Home away from home.

I don't often get to take Sasha with me on a run. I wasn't sure how it would go as I was just going to jog slowly. Much slower than her preferred trot, but faster than she can walk. I used a rope with a loop at the end rather than hardware so a snap wouldn't smack her under the chin and off we went.

A trail head just north of the Ivanhoe Horse Show Grounds.

Sasha followed me very well. It took her awhile to figure out what I was doing, but I tried hard to maintain as even a pace as I could. Sasha jogged along behind, then would walk for several steps until she got almost to the end of the lead rope, then would jog some more. I did not have to tug on her or otherwise keep her going. She adjusted to me quite well.

We turned around after a mile and a quarter and headed back the way we came. Sasha came up by my shoulder now that we were headed back to camp and she was more sure of what we were doing. She still adjusted to my pace and didn't tug on me to get back to camp faster. But I did play a bit with matching steps with her and we would run (no longer jogging) together. It was great fun. I can see how it would be beneficial to run with her for my speed work.

Me and Sasha on our run!

Back at camp, I settled Sasha, took a quick shower and ate some supper. Then we headed over to the early arrivals party for some good talk and music. I am in the middle of training for a half marathon and am craving a lot of sleep, so we left just before 9 PM to finish up chores and go to bed.


About 8:30 AM, Daniel dropped me off in Fries, VA, at one end of the New River Trail. I headed north back to Ivanhoe along the trail. I ended up with 12.5 working miles and 13.1 miles overall. It was a beautiful run and I enjoyed it quite a bit.

For a recap of my run with lots of pictures, please go to my running blog and check out the New River Trail - Fries to Ivanhoe post.

One of the views along my run.

After my run, I showered (boy, I'm spoiled!) and sat around chatting with Joe and Daniel until we ate lunch. I was being lazy and finally managed to go to registration. I had already sent in my pre-entry and a deposit, but I had to show Sasha's coggins papers and pay the balance before getting a map, crew directions for the away vet check, a schedule of events and the ever important ride card.

Next came the vet in.

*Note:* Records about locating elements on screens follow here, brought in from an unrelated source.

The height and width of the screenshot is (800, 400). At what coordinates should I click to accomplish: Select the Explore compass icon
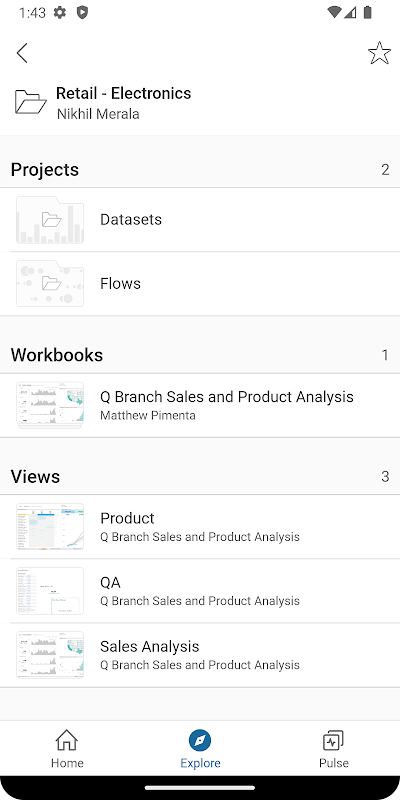point(200,740)
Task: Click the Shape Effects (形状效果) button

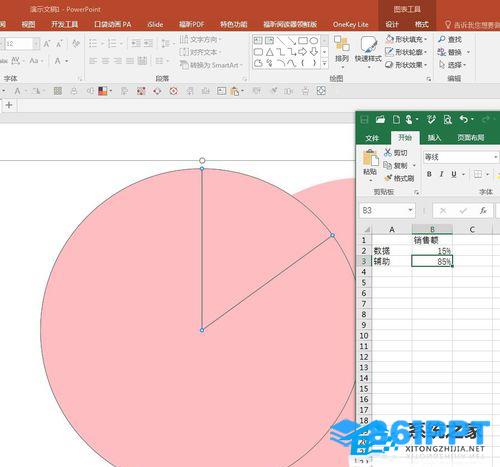Action: coord(406,65)
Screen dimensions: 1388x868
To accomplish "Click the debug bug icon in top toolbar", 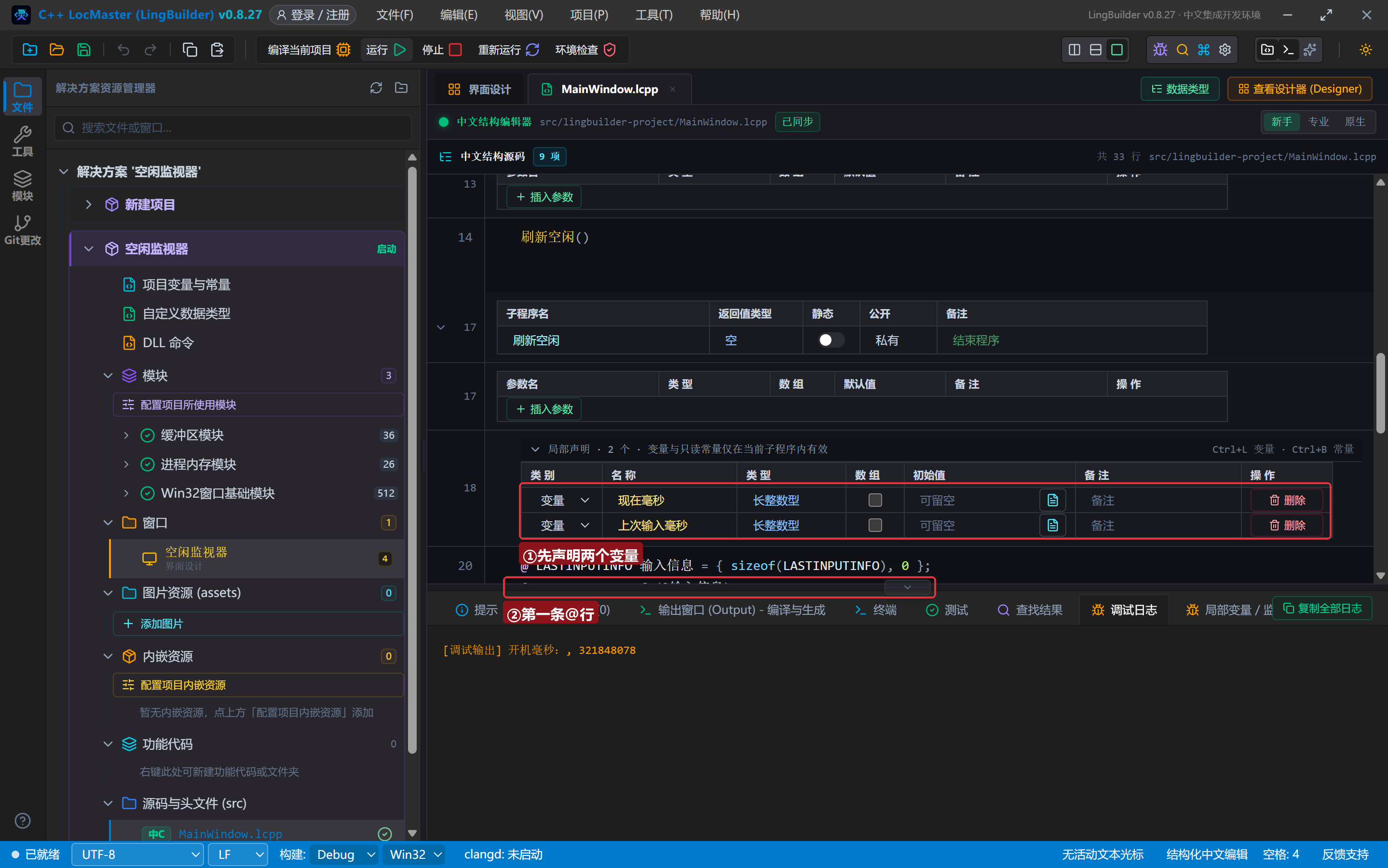I will [x=1160, y=50].
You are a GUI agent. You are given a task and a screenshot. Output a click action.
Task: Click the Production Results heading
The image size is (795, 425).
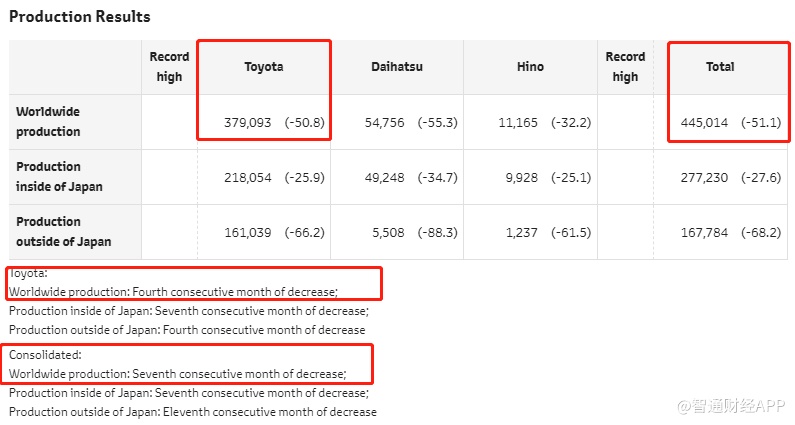pyautogui.click(x=80, y=17)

I got Sasha and took her up to vet in. She was good to go with a 36 pulse, but A- on Skin Tenting. She'd been drinking well and eating. She's gotten comments on her skin tenting before, so I'm starting to think this is just her, like Tanna's quieter gut sounds almost always get a B (back before they started using that +/- quadrant stuff).

Playing in the water after vet in. We should have done this after the ride, but didn't have time.

Next came the fun chore of deciding what to go to the away vet check. Daniel was going to crew for me. I got to ride with Joe, a good friend of mine, so Daniel agreed to crew for both of us. We piled a lot of stuff by the truck for Daniel to load up. Did I mention I'm spoiled? :-)

After supper, we went to the ride meeting. Pulse 64, holds 38 minutes and 120 seconds (Ask Dr. Nick about that one...) and of course tack off at the vet checks. It was scheduled to be in the upper 80s, so tack off was definitely on the agenda for me. Unless it's really really really cold (which for me and my horses is about 50°), I tend to pull tack anyway to give the horse a good break and the vets a good look at the entire horse without being hampered by the saddle.

The description of the trail marking was scary. Go for 2 miles following orange ribbons, then switch to orange diamonds, then orange ribbons, then blue diamonds, then orange blocks of signs. The 2nd loop was even worse with changing back and forth between Yellow ribbon and orange diamonds and blue diamonds and back again!

The map. The scary directions are on the back.

But honestly, the trail was marked beautifully and every time we changed what color or signage we were following, there was a sign that clearly stated our next section. I never ever pulled out my map the entire day or questioned whether I was on the correct trail. Very well done.

After ride meeting and chores, I went to bed.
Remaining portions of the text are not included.